→ **PROVIDED RECORDS**:
-- Opening Marker --

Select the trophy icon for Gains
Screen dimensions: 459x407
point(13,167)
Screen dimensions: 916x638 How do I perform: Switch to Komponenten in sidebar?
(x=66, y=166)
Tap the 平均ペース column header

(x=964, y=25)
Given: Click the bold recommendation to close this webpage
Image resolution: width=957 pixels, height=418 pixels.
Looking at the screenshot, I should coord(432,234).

-- Closing Marker --
-- Opening Marker --

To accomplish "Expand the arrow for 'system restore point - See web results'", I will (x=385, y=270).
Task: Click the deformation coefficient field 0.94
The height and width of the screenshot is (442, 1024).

-- Closing Marker --

→ **THE PROBLEM**: Begin at the line that has "Task: Click the" in the entries above; stop after the line that has "The height and". Transcribe exactly those lines and no others.

→ **ANSWER TO THE PROBLEM**:
Task: Click the deformation coefficient field 0.94
The height and width of the screenshot is (442, 1024).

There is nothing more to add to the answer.